川崎:今、バタリーケージがヨーロッパでは禁止になって、みんながみんな放牧になっているということではないんですか?
新村:そうですね。今おおむね4割ぐらいがエンリッチドケージで、いわゆる全部まとめてケージフリーということにしますと、6割ぐらいですね。
川崎:なるほど。ケージフリーと一口に言っても、ちょっと方式はあるわけですね。
新村:いろんな方式がありますね。放牧もそんなに多くはなくて、平飼いやエイビアリーが一番多いです。
川崎:平飼いと放牧って違うんですね。
新村:そうですね。野外運動場があるかどうか。自然環境にさらされるか・さらされないかの違いですね。

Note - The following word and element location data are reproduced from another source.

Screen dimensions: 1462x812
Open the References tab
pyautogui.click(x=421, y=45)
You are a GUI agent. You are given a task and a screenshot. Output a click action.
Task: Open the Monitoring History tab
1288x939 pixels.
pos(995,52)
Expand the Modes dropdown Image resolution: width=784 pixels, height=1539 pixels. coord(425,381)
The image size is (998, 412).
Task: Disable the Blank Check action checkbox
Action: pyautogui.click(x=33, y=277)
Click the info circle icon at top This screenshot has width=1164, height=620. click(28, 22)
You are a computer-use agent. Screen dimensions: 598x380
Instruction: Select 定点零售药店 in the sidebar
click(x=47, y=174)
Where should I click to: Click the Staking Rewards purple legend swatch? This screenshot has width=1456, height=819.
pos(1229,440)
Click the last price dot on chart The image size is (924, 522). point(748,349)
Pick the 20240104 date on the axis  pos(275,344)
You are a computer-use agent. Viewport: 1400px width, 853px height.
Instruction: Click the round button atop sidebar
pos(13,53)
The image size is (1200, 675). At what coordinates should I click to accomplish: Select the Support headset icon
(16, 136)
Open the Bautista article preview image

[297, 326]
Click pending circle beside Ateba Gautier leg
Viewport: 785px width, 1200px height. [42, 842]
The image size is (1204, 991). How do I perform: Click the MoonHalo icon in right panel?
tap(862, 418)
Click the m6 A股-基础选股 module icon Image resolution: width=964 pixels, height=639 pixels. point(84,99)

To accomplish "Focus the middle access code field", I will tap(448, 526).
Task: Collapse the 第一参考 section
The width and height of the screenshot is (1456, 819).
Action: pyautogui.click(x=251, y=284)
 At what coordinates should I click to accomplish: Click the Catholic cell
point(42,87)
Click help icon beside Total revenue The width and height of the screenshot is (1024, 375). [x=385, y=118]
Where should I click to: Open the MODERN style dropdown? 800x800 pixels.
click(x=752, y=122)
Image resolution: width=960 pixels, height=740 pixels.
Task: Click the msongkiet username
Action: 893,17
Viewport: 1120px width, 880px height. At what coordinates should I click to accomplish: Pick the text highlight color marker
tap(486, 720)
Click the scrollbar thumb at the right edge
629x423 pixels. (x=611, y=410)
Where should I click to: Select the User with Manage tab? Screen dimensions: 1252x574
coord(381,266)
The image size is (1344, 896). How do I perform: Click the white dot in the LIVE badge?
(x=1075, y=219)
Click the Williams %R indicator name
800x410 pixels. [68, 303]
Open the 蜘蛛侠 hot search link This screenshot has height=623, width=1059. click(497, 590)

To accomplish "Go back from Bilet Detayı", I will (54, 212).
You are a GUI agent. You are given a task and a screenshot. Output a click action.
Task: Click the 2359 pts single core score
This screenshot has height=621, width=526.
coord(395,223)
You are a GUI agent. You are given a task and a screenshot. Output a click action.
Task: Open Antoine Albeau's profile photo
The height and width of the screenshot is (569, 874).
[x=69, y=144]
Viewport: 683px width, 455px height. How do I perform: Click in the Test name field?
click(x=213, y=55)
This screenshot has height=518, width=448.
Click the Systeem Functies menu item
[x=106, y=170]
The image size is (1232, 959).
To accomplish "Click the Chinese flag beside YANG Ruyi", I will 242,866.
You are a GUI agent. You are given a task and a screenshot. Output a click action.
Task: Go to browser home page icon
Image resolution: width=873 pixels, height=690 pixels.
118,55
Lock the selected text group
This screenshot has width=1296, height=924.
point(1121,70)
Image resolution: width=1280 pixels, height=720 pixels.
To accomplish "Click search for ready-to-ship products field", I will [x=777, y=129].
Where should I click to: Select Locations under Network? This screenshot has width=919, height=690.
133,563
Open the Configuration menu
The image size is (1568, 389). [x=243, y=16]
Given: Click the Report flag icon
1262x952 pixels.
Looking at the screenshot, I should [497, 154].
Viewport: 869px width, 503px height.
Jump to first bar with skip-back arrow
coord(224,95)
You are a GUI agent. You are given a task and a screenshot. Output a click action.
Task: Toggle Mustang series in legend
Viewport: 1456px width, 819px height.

川崎:この(ケージの)在り方もけっこう多様なんですね。
新村:そうですね。多様な飼い方があるんですけれども、やはりケージにはケージのいいところがあるし、ケージフリーにはケージフリーのいいところがあります。
川崎:え? 先生、放牧最強説みたいなことをイメージしてたんですが。
新村:(笑)。確かにそうですね。
川崎:私のイメージの中では、放牧されたみたいな感じで、モクモクっと夢の中で描いていたんですけれども(笑)。スライドを見ると、放牧でもちろん青が付いています。青が良くて赤が良くないんですよね。
新村:はい、青がいいですね。赤はリスキーです。
川崎:従来型ケージでも、けっこう青があるんですね。
新村:そうなんですよ。やはりいいところもあって、例えば「不快からの自由」。空気環境を見てみますと、ケージはかなり温度コントロールができていて粉じんが少ない。
ケージフリーは砂浴び場があるので、どうしても粉じんが舞い上がってしまいますし、そこでフンもしますので、アンモニアの濃度が高くなってしまうリスクもありますね。
川崎:僕も大好きなんですけど、例えば卵かけご飯(TKG)がありますよね。卵かけご飯のためのタレとかも出るぐらい、日本にはカルチャーがあると思うんです。極めて高い衛生観念や、高度な管理をされていると聞いたことがあるんですけど。それとこの飼い方はリンクしてくる話なんですか?
新村:まさに今言った空気環境ですとか。やはりケージはかなり精密に飼いやすいところがありますので、安全安心な卵を量産することができます。そういった生産のやりやすさと、日本は卵を食べている量が世界第2位ぐらいですので。
川崎:そんなに食べている国民なんですね。
新村:そうですね。なおかつ、日本の生産者のすばらしいところは、非常に洗練されたケージの飼い方で、卵もたくさん取れるんだけど、もちろん安全で安心な品質の高い卵を安価に作って消費者に届けているところです。そういった飼い方にリンクしてくるところの1つはケージかなと思いますね。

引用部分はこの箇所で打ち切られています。